Is competitive sport good for kids?

Should you sign up your little tacker in a local sports team? Should you encourage competitive sport at all?

There are arguments for and against kids competing in competitive sport.

Sport offers invaluable life lessons in handling defeat, working under pressure, self-discipline, and learning how to handle positive and negative emotions.

Teacher and coach, Vince Massara, says competition fosters resilience.

“Children learn vital resilience strategies through all aspects of competition. They also learn how to work in groups, and as a teacher, I have found that students who regularly compete in sport are used to setting goals, recovering from setbacks, and taking feedback.”

Self-proclaimed entrepreneur and founder of several health and fitness businesses, Travis Jones, says competitive sport was critical to his own success.

“In my opinion, so much of how I approach life and business was formed from competitive sport. The importance of supporting a team, leadership skills, learning to lose and good sportsmanship comes from sport.
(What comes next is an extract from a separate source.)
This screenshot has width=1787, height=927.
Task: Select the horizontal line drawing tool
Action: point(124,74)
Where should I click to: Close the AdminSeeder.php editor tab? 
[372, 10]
You understand what it takes to win, gain confidence, and build a ‘never give up’ attitude.”

The life skills that little ones can develop through sport are enhanced due in part to the social element of organised team sport.

We know physical activity improves mood and helps keep us fit and healthy—which is great for our overall wellbeing. Sport also promotes the growth of healthy bones and muscles.

So far, so good.

Encouraging positive participation in sport is important if you also consider that nine out of 10 teenagers in Australia are not meeting Australian Physical Activity Guidelines.
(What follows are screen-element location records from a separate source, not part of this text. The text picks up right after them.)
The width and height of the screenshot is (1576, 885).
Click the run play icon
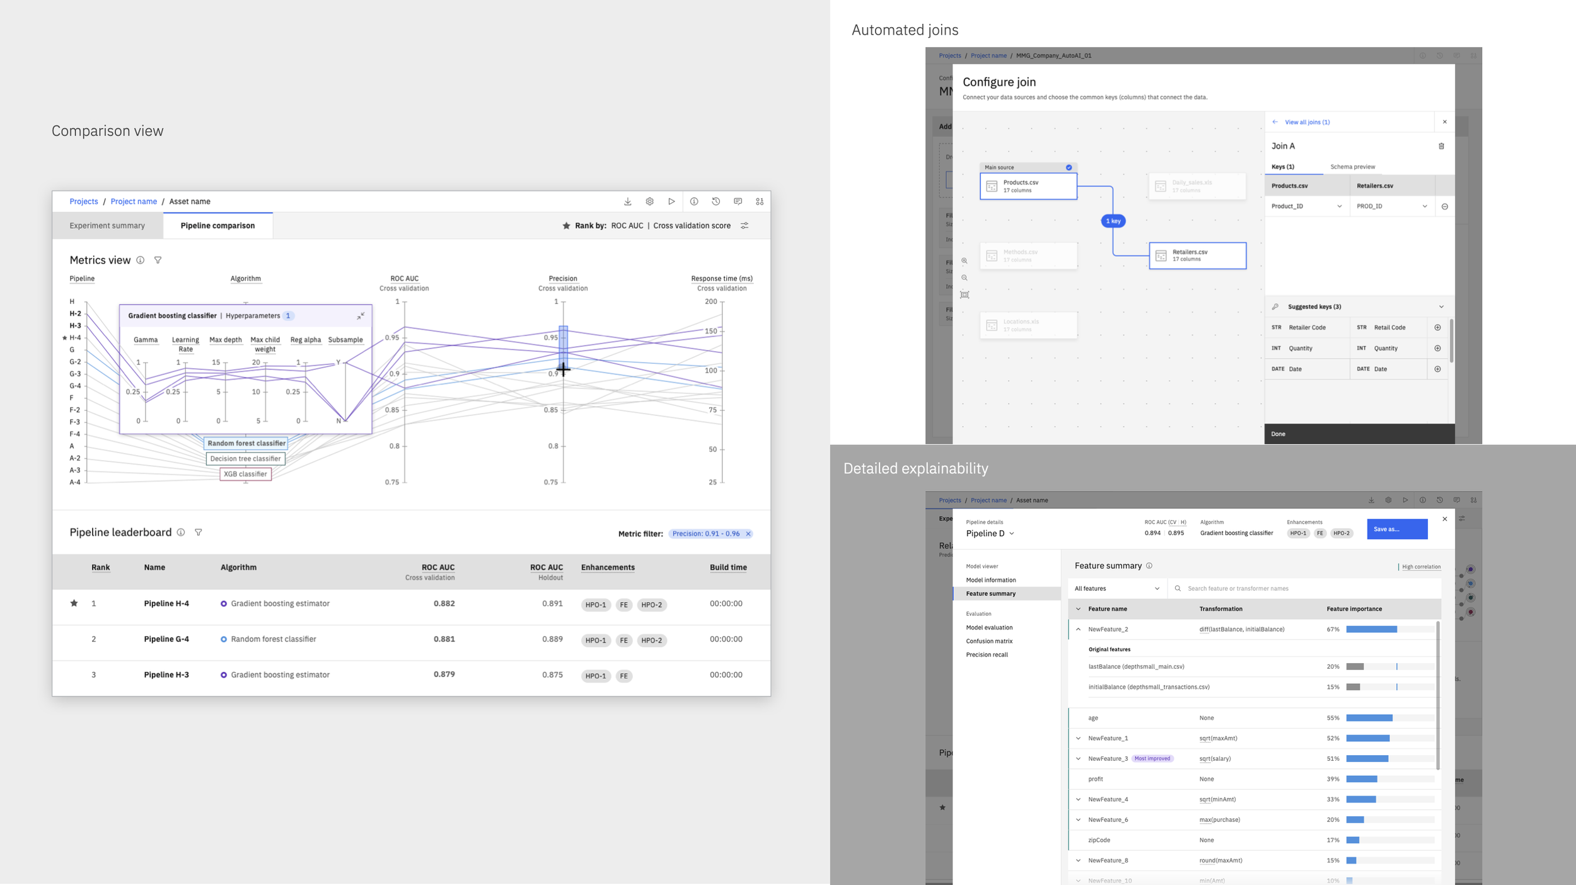click(671, 202)
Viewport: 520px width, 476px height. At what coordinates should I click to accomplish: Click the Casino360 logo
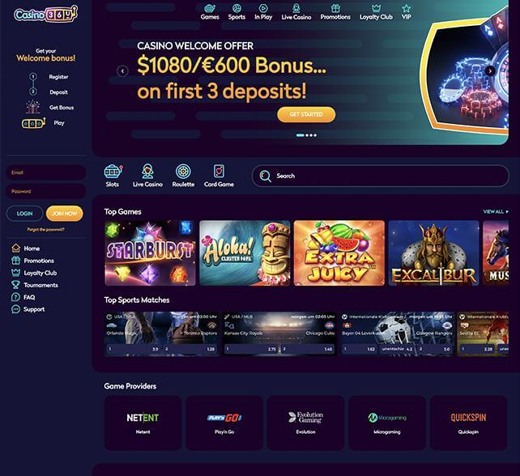click(46, 15)
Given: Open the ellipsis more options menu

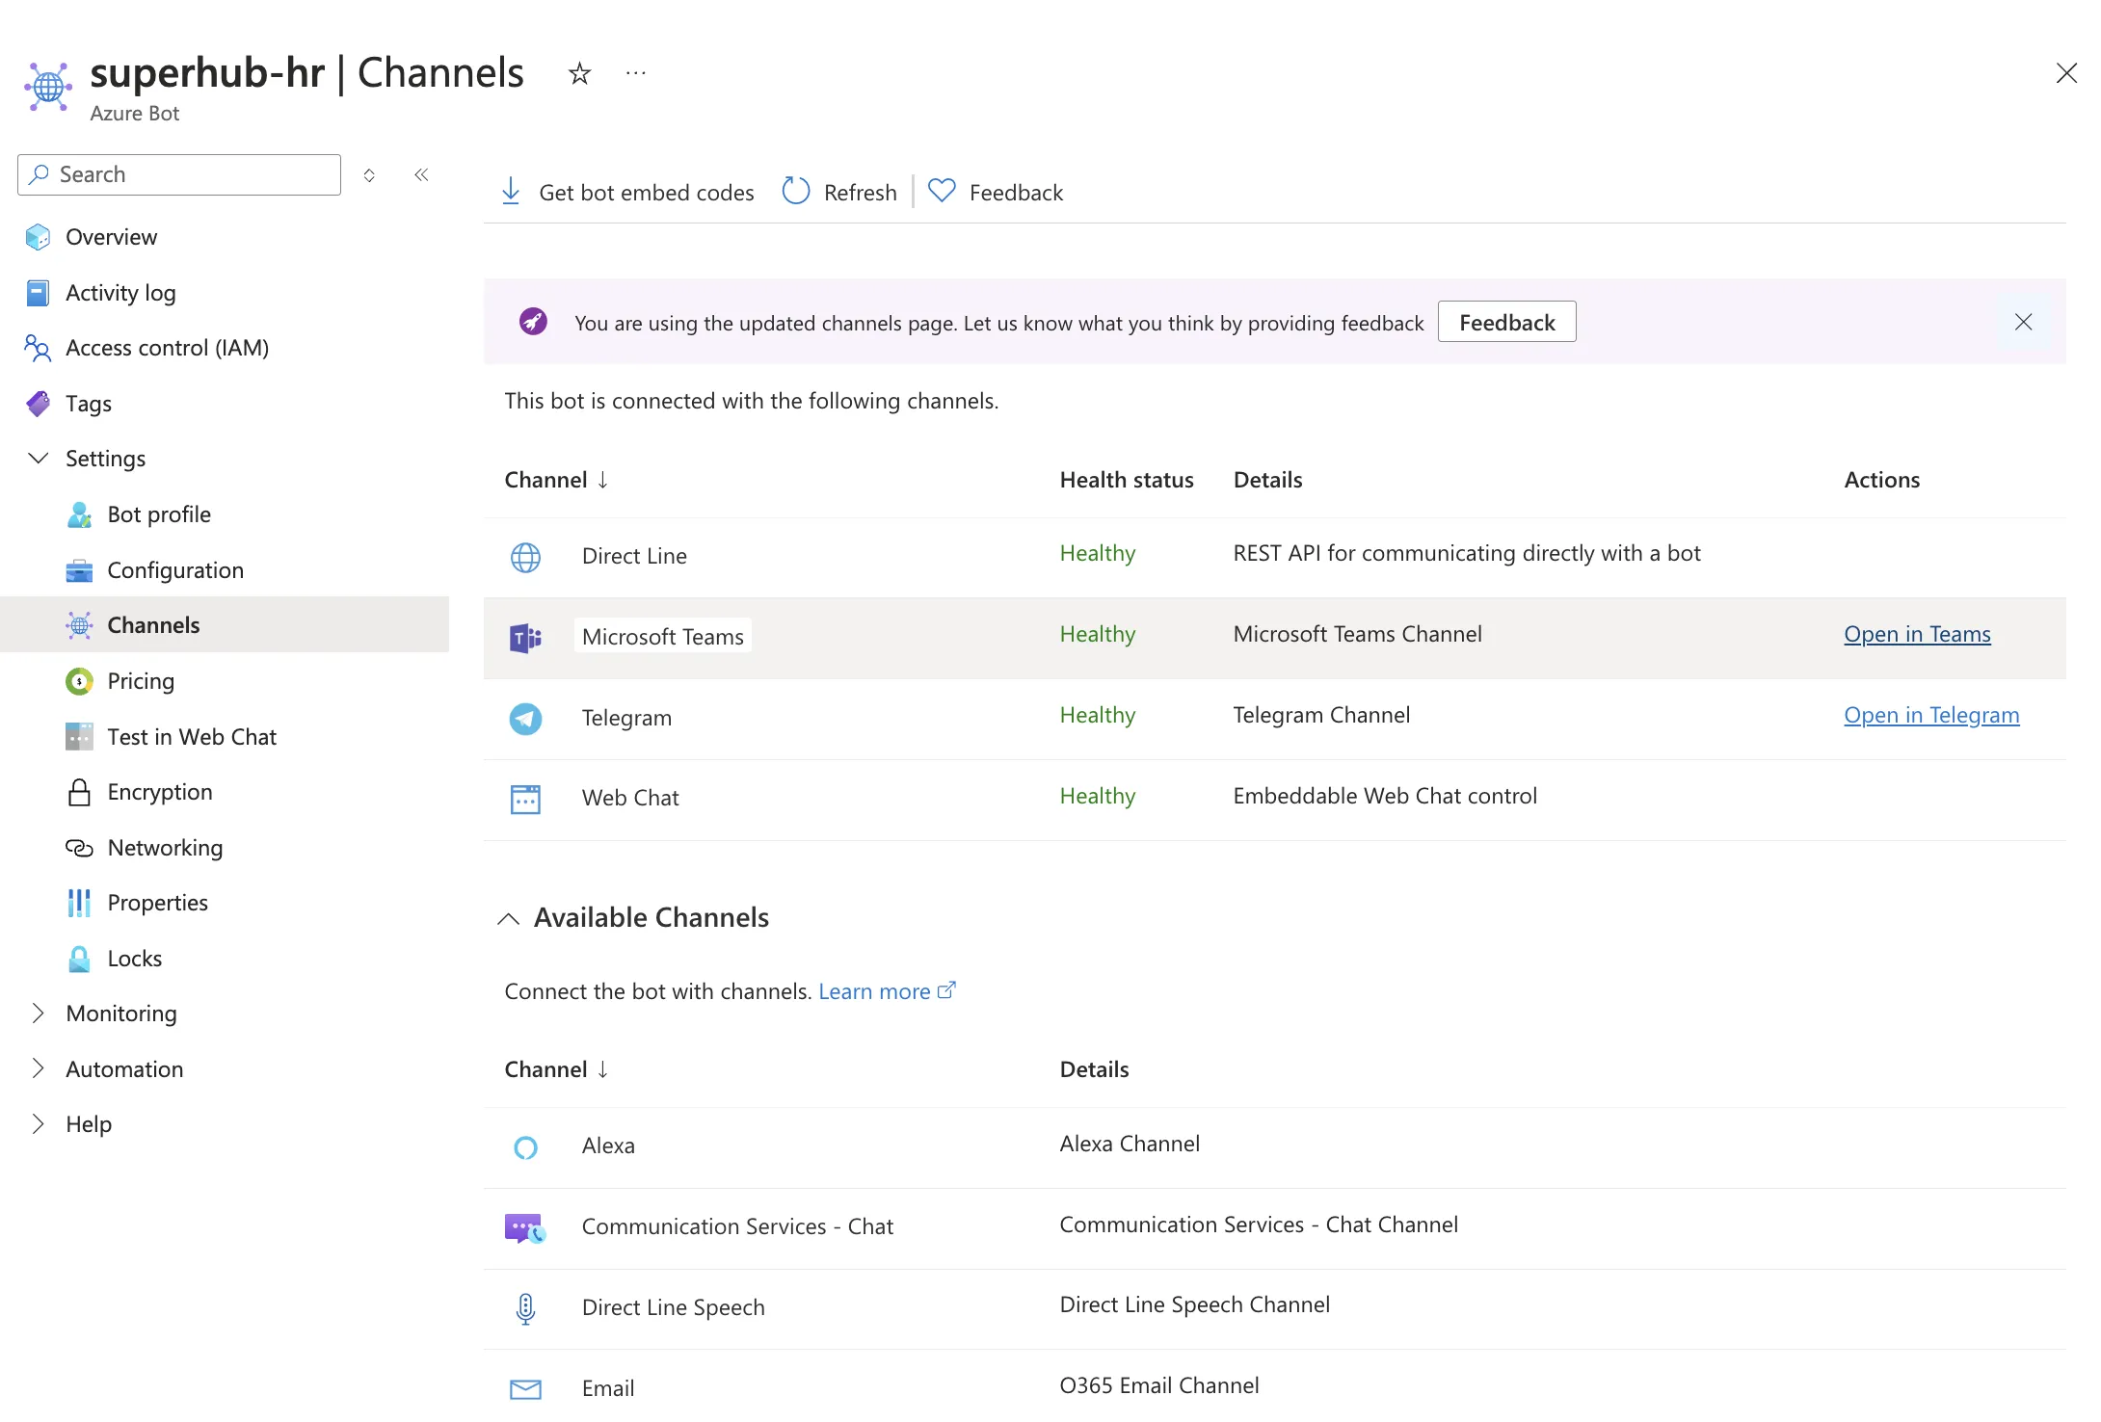Looking at the screenshot, I should click(x=635, y=73).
So why wouldn’t we let out kids run amok on the field?

Some people say that young children shouldn’t play competitive sport.

“Very young children should be having fun and developing basic motor skills playing unorganised sport,” says Associate Professor Rochelle Eime, lead author of a study of 14,000 girls in sport.
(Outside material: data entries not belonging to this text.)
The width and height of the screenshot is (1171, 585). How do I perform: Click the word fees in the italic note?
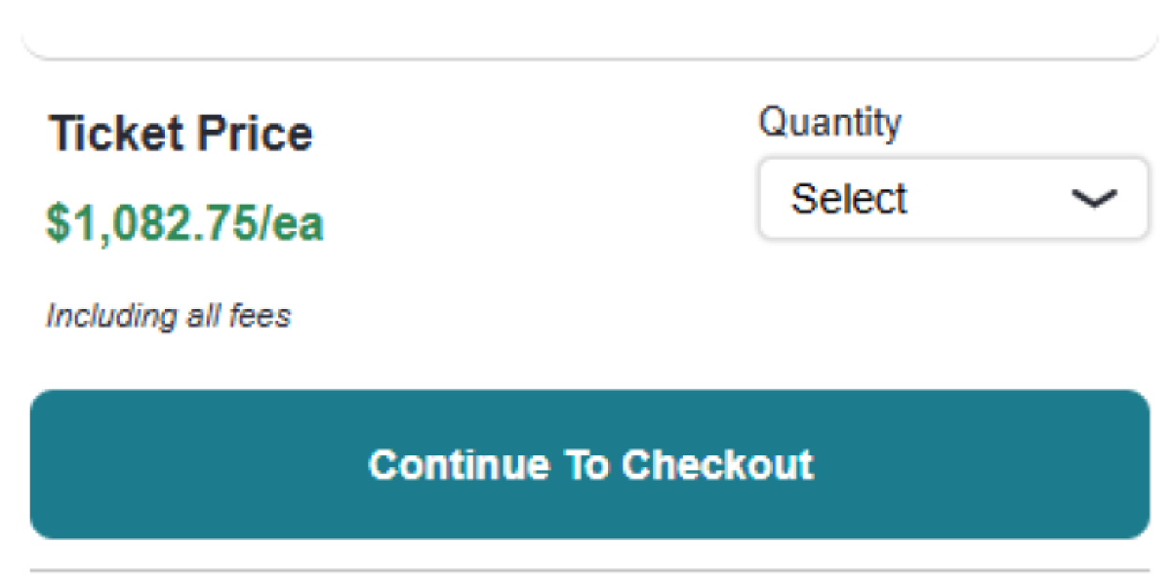coord(264,316)
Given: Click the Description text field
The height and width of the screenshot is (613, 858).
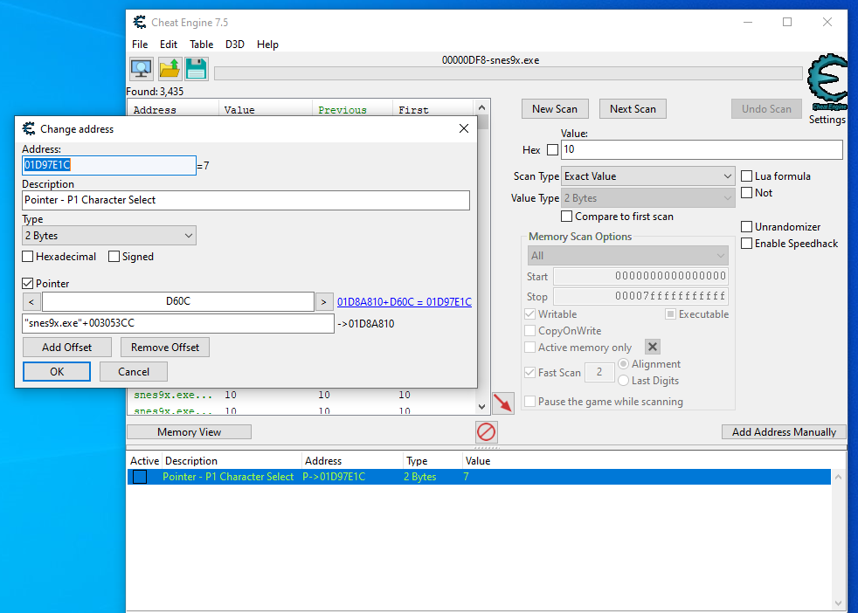Looking at the screenshot, I should click(246, 200).
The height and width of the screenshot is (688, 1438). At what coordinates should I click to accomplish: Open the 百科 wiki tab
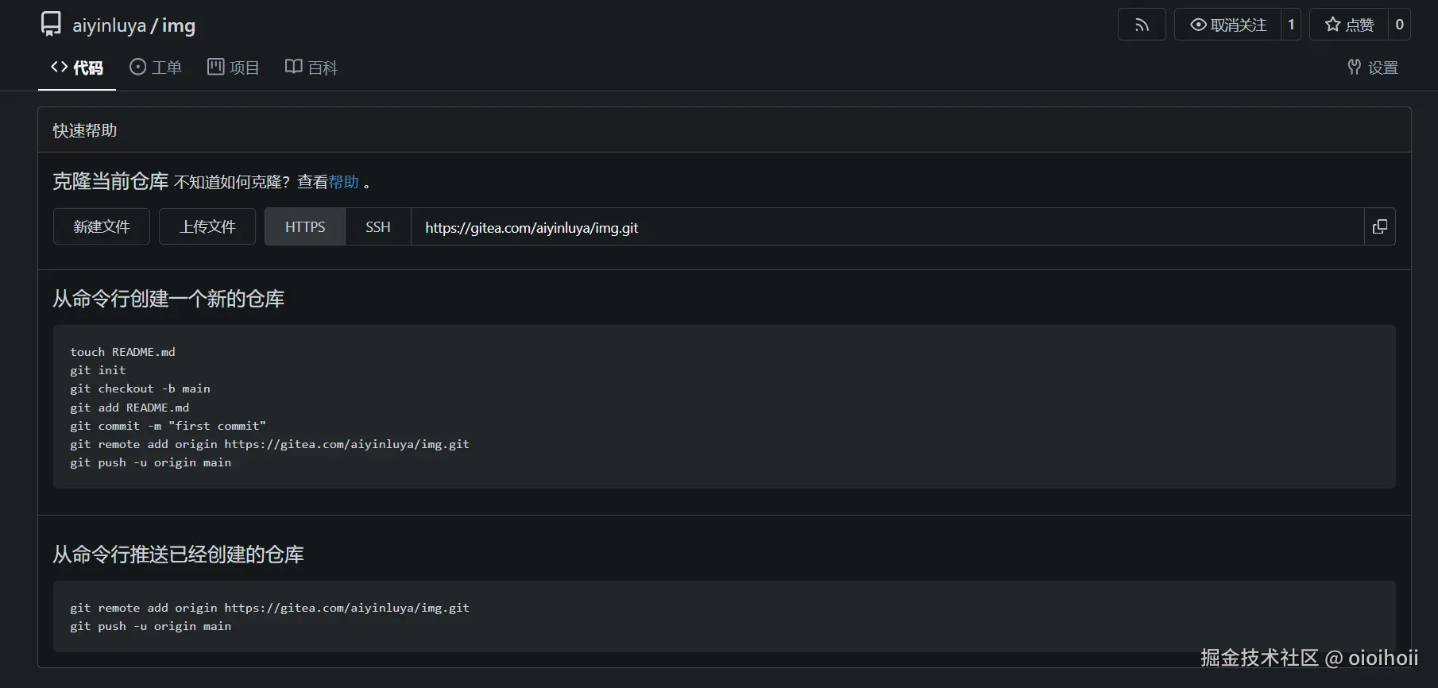[x=311, y=68]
The study found that of the girls who began sport at ages four or five, 60 per cent dropped out within four years. But of those who started sport later, only 30 per cent didn’t continue.

Starting kids too early and pushing them too hard is a formula for failure and takes the enjoyment out of the game.

Jones says on the point of kids being overworked and becoming overly-competitive, “I don’t think the sports do that, the parents or coaches do that. Kids can’t feel overworked, unless they are being pushed.”

Practice, practice, practice

Smarter practice and training is better than more practice and training. Making practice fun and full of variety is actually going to better develop your child’s skills.

Prioritising fun and safety in competitive sports for kids is going to help ensure they remain engaged in the game, creating a more productive and enjoyable environment for them to learn and play.

And finally, make the goal ‘personal best’ rather than ‘winning’. It’s a much healthier and productive mindset for young competitors.